→ AUFGABENSTELLUNG:
Gib den Absatz „In der Hoffnung auf den Aufstieg“ aus dem Textauszug unten als knappe Stichpunktliste wieder. Die wesentlichen Fakten müssen erhalten bleiben.

→ TEXTAUSZUG:

※

Mit dem Aufstieg wurde für den ganzen Verein ein kleines Märchen wahr", beschreibt TSV-Spielertrainer Rudi Haßler immer noch ungläubig die Rückkehr. Mit der Einwechslung von Heidt bewies er gutes Gespür. ,,Dass Kevin gefährliche Standards treten kann, war uns klar. Er war heiß auf seinen Einsatz, hatte schon angekündigt, dass er nur einen guten Freistoß braucht, und hat dem Team noch einmal einen Schub gegeben. Durch das Tor wurden die letzten Minuten besonders emotional. Es war ein perfekter Abschied", freut sich der scheidende Übungsleiter.

In der Hoffnung auf den Aufstieg hatten sich die meisten Spieler den nächsten Tag freigenommen, sodass Haßler mit seiner Truppe bis sechs Uhr morgens um die Häuser ziehen konnte. Gleichzeitig gibt sich der Spielertrainer als fairer Sieger. ,,Ich weiß wie bitter ein Abstieg ist und habe gegenüber Lang-Göns keine Schadenfreude, sondern wünsche ihnen viel Glück für den Wiederaufstieg."

Für Haßler selbst geht mit dem Wiederaufstieg ein langes Kapitel seines Lebens zu Ende. Wehmut verspürt der 40-Jährige aber keineswegs. ,,Ich hatte wunderbare Jahre als Spieler und Trainer in Großen-Linden und bin stolz, mit diesem Team den Wiederaufstieg geschafft zu haben. Das macht den Abschied umso einfacher und schöner. Ich freue mich auf die fußballfreie Zeit und mich beruflich noch weiter zu öffnen. Den Alten Herren und der Zweiten bleibe ich ja erhalten und werde auch sicherlich Spiele anschauen", wird die Zukunft de Vollblutkickers mit dem in Mittelhessen berühmten Fußballnamen doch nicht ganz ballfrei. ,,Ich bedanke mich beim Verein, dass wir nach dem Abstieg letzte Saison gemeinsam runter gegangen sind und den Fehler so schnell korrigiert haben", lobt Haßler den Zusammenhalt und die Vereinsphilosophie der Blau-Weißen.

※

→ BEREITGESTELLTE DATEN:

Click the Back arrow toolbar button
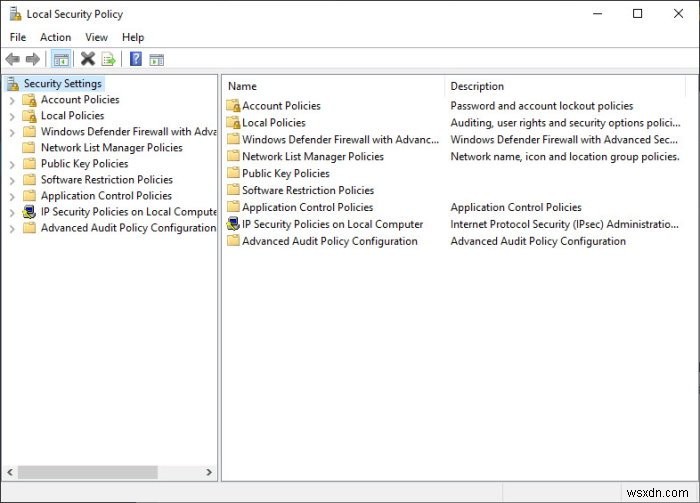Viewport: 700px width, 503px height. pyautogui.click(x=12, y=60)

※

→ BEARBEITETE AUFGABE:
- Die meisten Spieler hatten sich in der Hoffnung auf den Aufstieg den nächsten Tag freigenommen.
- Deshalb konnte Haßler mit seiner Mannschaft bis sechs Uhr morgens um die Häuser ziehen.
- Der Spielertrainer gibt sich als fairer Sieger.
- Er weiß, wie bitter ein Abstieg ist. Gegenüber Lang-Göns empfindet er keine Schadenfreude und wünscht dem Team viel Glück für den Wiederaufstieg.